Climate Centre news review of 2025
21 December 2025

By the Climate Centre

(A non-exhaustive look back at the year’s main events and our engagement with them through the eyes of the Climate Centre news service.)

January

The IFRC Global Plan 2025, launched in mid-December and our first news story of 2025, set out the scale of the humanitarian challenges facing the world and outlines its support for National Societies in addressing them. “An era of polycrisis – overlapping, simultaneous and interrelated crises – is shifting to an era of permacrisis,” said Secretary General and CEO Jagan Chapagain.

The IFRC said that with the Climate Centre it would continue to support National Society assessments of climate risk in at least 15 more countries, and ecosystem assessments in three; new guidance developed in 2024 by the IFRC, ICRC, German Red Cross, and the Climate Centre on disaster risk reduction amid conflict was being operationalized in 2025; and the Climate Centre and the Livelihoods Reference Centre were to work together on climate-smart livelihoods in various countries, including Madagascar.

In one of the most widely read news stories of the year (judged by Google Analytics) the Climate Centre unpacked the science behind the devastating wildfires in California (pictured) and the fire weather that aggravated them, while a little later in the month, World Weather Attribution scientists found they had been worsened by reduced rainfall, dried out vegetation, and increasing the overlap between seasonal drought and strong Santa Ana winds.

Together with the ICRC, IFRC and the German Red Cross, the Climate Centre jointly published A handbook for navigating fragility, conflict and violence, centred on communities beset by fragility, conflict and violence that are also disproportionately affected by disasters.  

We updated a 2019 brief on how the timely use of weather and climate information by the Red Cross Red Crescent and other humanitarian agencies helps national met services see how their work guides decision-making.

February

The Somali Red Crescent activated the early action protocol for drought that was published by the IFRC the previous August, implementing early actions for some 30,000 people at risk in the Togdheer, Sool, Bari and Mudug regions.
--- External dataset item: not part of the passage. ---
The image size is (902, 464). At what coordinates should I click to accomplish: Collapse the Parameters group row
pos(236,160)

Together with the Heidelberg Institute for Geoinformation Technology and the German Red Cross, we provided technical support centred on assessment, triggers, forecasting and information management.
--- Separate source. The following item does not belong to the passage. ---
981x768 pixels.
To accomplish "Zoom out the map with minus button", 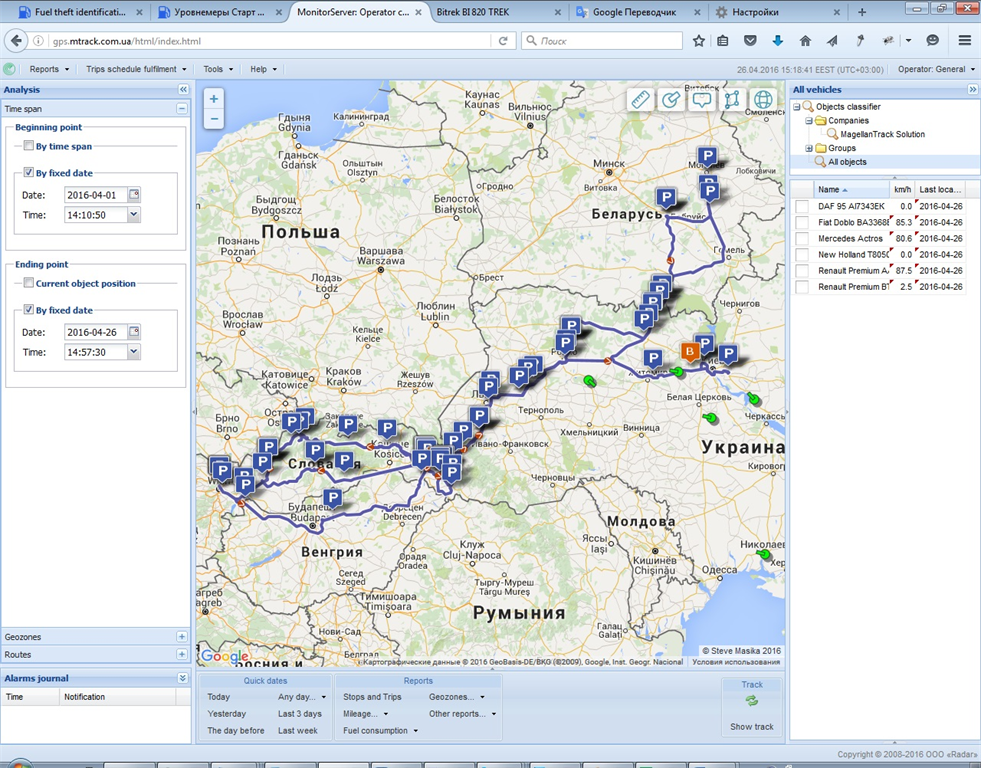I will (x=214, y=119).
Government entities in Europe were invited to take part in a voluntary survey ahead of the second call for grants of up to 210,000 euros under the Pathways2Resilience programme that National Societies can join in consortia with their local authorities and with which the Climate Centre is a key humanitarian partner.

March

With January confirmed as the 18th in the previous 19 months when the global average temperature was more than 1.5°C above the pre-industrial level, Climate Centre Director Aditya Bahadur said in an interview with the Finnish Red Cross that “[w]e have entered uncharted territory. The natural and weather systems of the Earth are now changing rapidly in ways we do not fully understand.”

The objective of the Climate Centre was to bring together science, policy and practice for the Red Cross Red Crescent Movement and stakeholders, and he listed the most urgent actions to slow down the rate of climate change and mitigate its consequences.

With colleagues from Zurich Climate Resilience Alliance, an IFRC partner organization, Climate Centre Head of Urban and Attribution Roop Singh, wrote in a blog that compound events in which two or more hazards such as heatwaves and floods occur simultaneously or in close succession are becoming more common.

As climate change intensified the frequency and severity of extreme-weather events, the phenomenon was becoming increasingly critical to understand and address, while urbanization exacerbated risks through the urban heat-island effect.

Together with the Anticipation Hub, the Climate Centre joined several external partners in jointly publishing a Toolkit for anticipatory action in fragile, conflict- and violence-affected settings.

The natural systems of the Earth are changing rapidly in ways we do not fully understand’

April

WWA scientists found that an extraordinary spring heatwave in Central Asia, driven by climate change and 4°C hotter than the pre-industrial average, included the second-largest increase of nearly 30 such events they had studied.

And in a separate finding they called for greater investment in climate science and weather stations in Africa to help countries understand changing extremes and prepare for the future: of a total of seven WWA studies that had produced inconclusive results, four were of weather events in Africa.

On Earth Day 2025, Jagan Chapagain said there is “no greater threat facing humanity than the climate and environmental crises” and no greater priority for the International Federation. For his part, Aditya Bahadur said: “Red Cross Red Crescent societies around the world are on the front lines of the fight to reduce climate risk. We at the Climate Centre are privileged to be able to support them with the know-how to achieve meaningful climate action.”

May

In a blog from Bangkok, the Climate Centre’s Florence Pichon introduced a new report compiled jointly with the UN Food and Agriculture Organization examining the potential of a special financing mechanism for anticipatory action in Timor-Leste – one that can reach remote corners of the country where the most vulnerable people live.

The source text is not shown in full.